The Williamsburg-NYT Echo Chamber
I’ve received several angry messages from disgruntled Brooklyn residents tracking me down on Facebook (one guy, after a back-and-forth, even became my friend!), eye rolls on Twitter, and a mix of reactions from the blog circuit in regards to my Thursday Styles cover story on what I like to call the “meatpacking-ification” of Wythe Avenue in Williamsburg. This type of controversy propelled the story to be the most popular article in the Styles section yesterday — which coincidentally, and rather oddly, was also my birthday.
The purpose of the piece was to describe the type of high-gloss facelift the area is undergoing due to an influx of game-changing hotels (and tourists from all over the world including, gasp, Manhattan overnighters), newly-sanitized public spaces and on-the-nose dining establishments. For better or for worse, this part of Wythe Avenue now brings a similar Euro-vacation flair to the rest of North Williamsburg that West Broadway offers to SoHo, except with a crafty artisanal cachet that only the other side of the bridge can provide.

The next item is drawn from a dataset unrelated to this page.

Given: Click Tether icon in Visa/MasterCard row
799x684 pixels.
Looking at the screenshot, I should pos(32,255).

Alas, many outlets took this to mean that The New York Times (and specifically the dreaded Styles section) was just-now “discovering” Williamsburg and designating it as this summer’s “hot spot du jour.” I suspect this was certainly due to language I used in the piece (not all irony translates, I guess), but also the accompanying sexy headline (“All Roads Lead To Wythe Avenue” for the hardcopy and “Wythe Avenue in Brooklyn is Heating Up” for the digital) and the bonus sidebar that recommends the best transportation options to Williamsburg. (L train, ever heard of it?) Any journalist will tell you that free-lance writers rarely (if ever) have anything to do with picking the headline, the article’s imagery or the sidebar. It’s just not part of our job description. But I understand how it comes as a total package and how the little things set the tone for the entire reader experience.

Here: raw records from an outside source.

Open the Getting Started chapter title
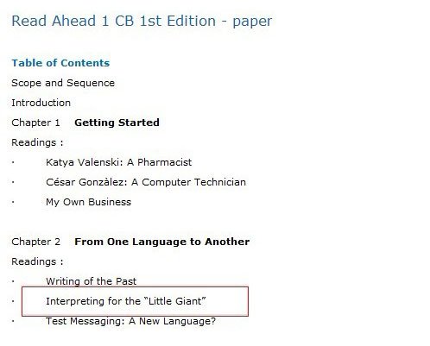Screen dimensions: 430x346 (x=117, y=123)
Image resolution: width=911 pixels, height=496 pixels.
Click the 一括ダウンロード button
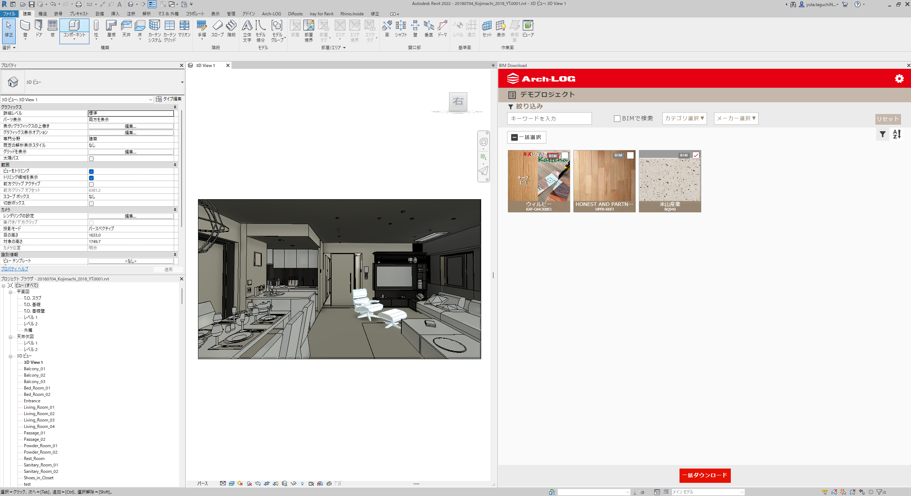point(704,475)
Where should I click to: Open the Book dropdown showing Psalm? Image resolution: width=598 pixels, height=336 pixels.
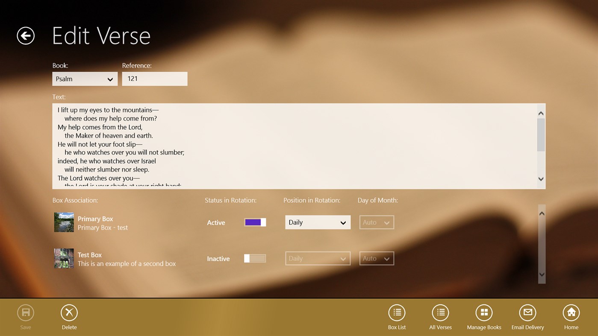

The goal was not to coronate the new cool, but to detail the area’s shiny allure for a new crop of moneyed explorers who are finally (after all these years of the borough’s hip status) starting to cross the bridge. It was intended as a 48-hour snapshot of the neighborhood’s current and often comical “post-post-post gentrification,” as one bartender at the Wythe Hotel was quoted as saying in the piece.